## Task details
Once you have located the line containing "ISV Partners (654, 2285)" in the material below, return it exactly along with each line after it through the line containing "Aged Care (446, 592)".

## Data in this exercise
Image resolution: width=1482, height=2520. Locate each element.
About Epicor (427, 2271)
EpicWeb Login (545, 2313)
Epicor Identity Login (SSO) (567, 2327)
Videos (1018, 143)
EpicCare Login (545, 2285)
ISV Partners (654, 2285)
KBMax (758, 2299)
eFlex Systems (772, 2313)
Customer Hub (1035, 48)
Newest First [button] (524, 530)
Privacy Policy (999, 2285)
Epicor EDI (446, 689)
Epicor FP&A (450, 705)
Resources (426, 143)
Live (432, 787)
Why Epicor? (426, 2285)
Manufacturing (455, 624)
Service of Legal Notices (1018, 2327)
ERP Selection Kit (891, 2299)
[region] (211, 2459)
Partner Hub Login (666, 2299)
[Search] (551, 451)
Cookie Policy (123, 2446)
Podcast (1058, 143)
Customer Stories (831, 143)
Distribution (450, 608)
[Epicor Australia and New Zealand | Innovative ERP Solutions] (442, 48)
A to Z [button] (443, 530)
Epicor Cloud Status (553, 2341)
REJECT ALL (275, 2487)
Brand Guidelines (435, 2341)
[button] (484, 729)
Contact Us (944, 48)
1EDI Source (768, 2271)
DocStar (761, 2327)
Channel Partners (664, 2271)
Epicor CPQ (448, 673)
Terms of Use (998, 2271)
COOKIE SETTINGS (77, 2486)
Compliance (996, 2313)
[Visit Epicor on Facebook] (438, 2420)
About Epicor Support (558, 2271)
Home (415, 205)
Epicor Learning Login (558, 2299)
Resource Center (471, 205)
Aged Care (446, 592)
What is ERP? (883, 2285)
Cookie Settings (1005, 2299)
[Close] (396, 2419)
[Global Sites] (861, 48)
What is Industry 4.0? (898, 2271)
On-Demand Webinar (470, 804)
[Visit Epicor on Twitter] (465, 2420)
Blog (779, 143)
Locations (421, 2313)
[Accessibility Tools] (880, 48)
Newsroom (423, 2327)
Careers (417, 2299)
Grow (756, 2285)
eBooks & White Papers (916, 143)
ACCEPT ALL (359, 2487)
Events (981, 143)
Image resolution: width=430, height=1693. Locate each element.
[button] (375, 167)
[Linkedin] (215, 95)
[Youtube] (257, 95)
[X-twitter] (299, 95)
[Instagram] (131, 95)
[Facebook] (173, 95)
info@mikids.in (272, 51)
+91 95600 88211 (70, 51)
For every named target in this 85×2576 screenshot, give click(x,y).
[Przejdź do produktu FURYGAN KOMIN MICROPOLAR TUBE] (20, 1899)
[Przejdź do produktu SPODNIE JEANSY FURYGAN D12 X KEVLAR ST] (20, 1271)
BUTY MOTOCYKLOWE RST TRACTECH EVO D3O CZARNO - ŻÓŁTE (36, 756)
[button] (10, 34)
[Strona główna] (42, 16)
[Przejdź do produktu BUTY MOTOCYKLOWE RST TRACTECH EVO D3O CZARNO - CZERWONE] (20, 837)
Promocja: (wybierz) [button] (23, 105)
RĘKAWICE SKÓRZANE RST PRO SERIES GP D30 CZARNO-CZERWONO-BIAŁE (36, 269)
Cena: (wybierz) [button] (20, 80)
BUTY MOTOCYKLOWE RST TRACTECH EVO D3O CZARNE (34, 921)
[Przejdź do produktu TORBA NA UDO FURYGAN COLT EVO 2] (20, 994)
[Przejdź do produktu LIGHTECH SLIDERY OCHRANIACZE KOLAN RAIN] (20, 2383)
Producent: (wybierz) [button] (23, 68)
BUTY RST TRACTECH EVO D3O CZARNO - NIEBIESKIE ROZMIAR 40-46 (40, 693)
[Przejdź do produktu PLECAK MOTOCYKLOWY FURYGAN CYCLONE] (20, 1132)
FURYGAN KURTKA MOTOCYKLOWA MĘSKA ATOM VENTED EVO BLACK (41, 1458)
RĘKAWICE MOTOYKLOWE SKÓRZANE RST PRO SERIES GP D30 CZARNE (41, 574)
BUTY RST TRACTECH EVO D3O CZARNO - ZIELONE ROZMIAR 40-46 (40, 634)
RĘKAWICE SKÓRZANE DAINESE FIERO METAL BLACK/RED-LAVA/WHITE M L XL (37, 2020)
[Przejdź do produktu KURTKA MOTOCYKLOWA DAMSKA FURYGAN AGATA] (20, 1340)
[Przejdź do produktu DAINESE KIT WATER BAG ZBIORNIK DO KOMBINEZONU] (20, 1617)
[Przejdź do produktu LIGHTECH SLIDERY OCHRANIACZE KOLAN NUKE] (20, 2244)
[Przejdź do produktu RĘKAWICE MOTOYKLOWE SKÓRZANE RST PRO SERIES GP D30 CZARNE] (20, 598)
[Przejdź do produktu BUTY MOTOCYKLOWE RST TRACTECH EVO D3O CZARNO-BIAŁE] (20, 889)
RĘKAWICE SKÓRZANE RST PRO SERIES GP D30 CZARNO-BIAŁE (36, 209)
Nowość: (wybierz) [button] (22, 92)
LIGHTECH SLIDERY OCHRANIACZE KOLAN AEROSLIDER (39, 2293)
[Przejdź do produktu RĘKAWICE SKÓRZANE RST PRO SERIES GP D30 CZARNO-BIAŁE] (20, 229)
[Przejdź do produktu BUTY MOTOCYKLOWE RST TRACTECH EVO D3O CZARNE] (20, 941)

## Worked solution
ISV Partners (654, 2285)
KBMax (758, 2299)
eFlex Systems (772, 2313)
Customer Hub (1035, 48)
Newest First [button] (524, 530)
Privacy Policy (999, 2285)
Epicor EDI (446, 689)
Epicor FP&A (450, 705)
Resources (426, 143)
Live (432, 787)
Why Epicor? (426, 2285)
Manufacturing (455, 624)
Service of Legal Notices (1018, 2327)
ERP Selection Kit (891, 2299)
[region] (211, 2459)
Partner Hub Login (666, 2299)
[Search] (551, 451)
Cookie Policy (123, 2446)
Podcast (1058, 143)
Customer Stories (831, 143)
Distribution (450, 608)
[Epicor Australia and New Zealand | Innovative ERP Solutions] (442, 48)
A to Z [button] (443, 530)
Epicor Cloud Status (553, 2341)
REJECT ALL (275, 2487)
Brand Guidelines (435, 2341)
[button] (484, 729)
Contact Us (944, 48)
1EDI Source (768, 2271)
DocStar (761, 2327)
Channel Partners (664, 2271)
Epicor CPQ (448, 673)
Terms of Use (998, 2271)
COOKIE SETTINGS (77, 2486)
Compliance (996, 2313)
[Visit Epicor on Facebook] (438, 2420)
About Epicor Support (558, 2271)
Home (415, 205)
Epicor Learning Login (558, 2299)
Resource Center (471, 205)
Aged Care (446, 592)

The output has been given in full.